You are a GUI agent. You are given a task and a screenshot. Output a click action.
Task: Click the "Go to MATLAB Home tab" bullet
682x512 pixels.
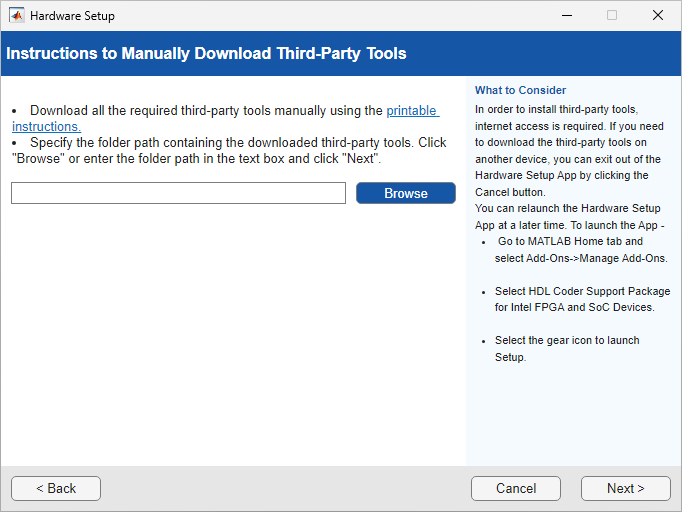(x=580, y=249)
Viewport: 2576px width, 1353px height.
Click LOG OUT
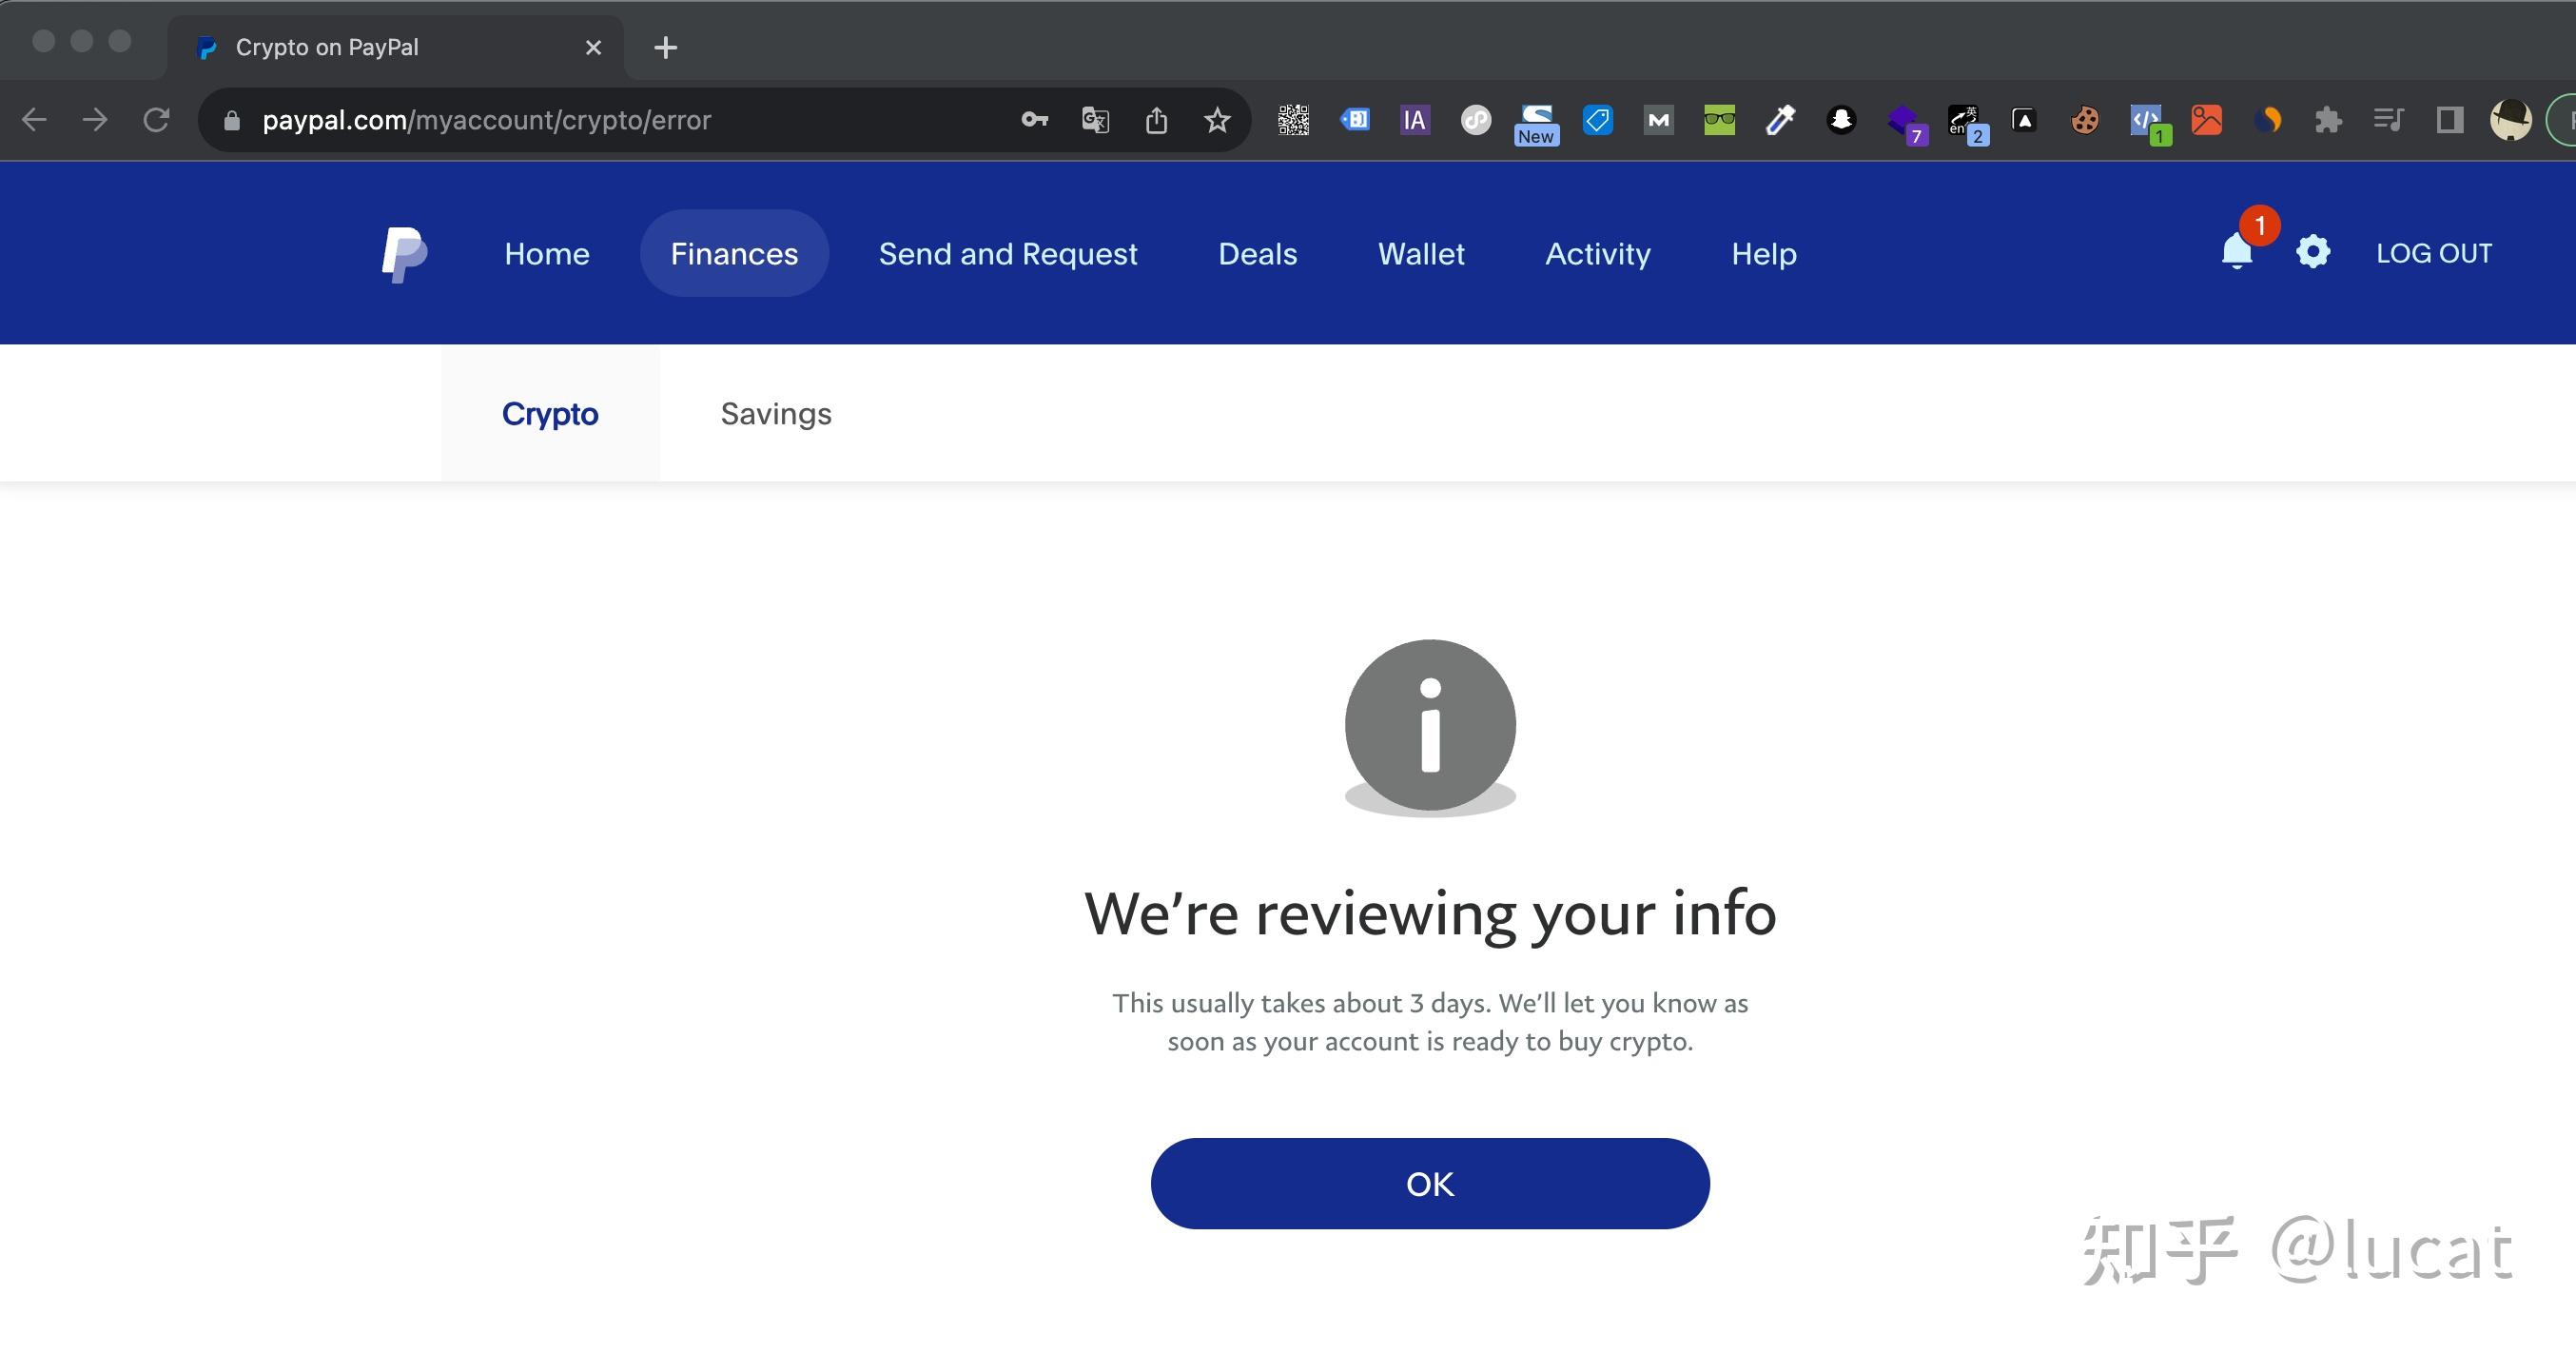[x=2433, y=252]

OBJECTIVE ▸ Convert every line of the rows above into a numbered list, skipping blank lines and leaving the pictures out.

TASK OUTPUT ▸
1. You are a GUI agent. You are given a task and a screenshot. Output a click action.
2. Task: Click the "Go to MATLAB Home tab" bullet
3. 682x512 pixels.
4. (x=580, y=249)
5. Viewport: 2576px width, 1353px height.
6. Click LOG OUT
7. [x=2433, y=252]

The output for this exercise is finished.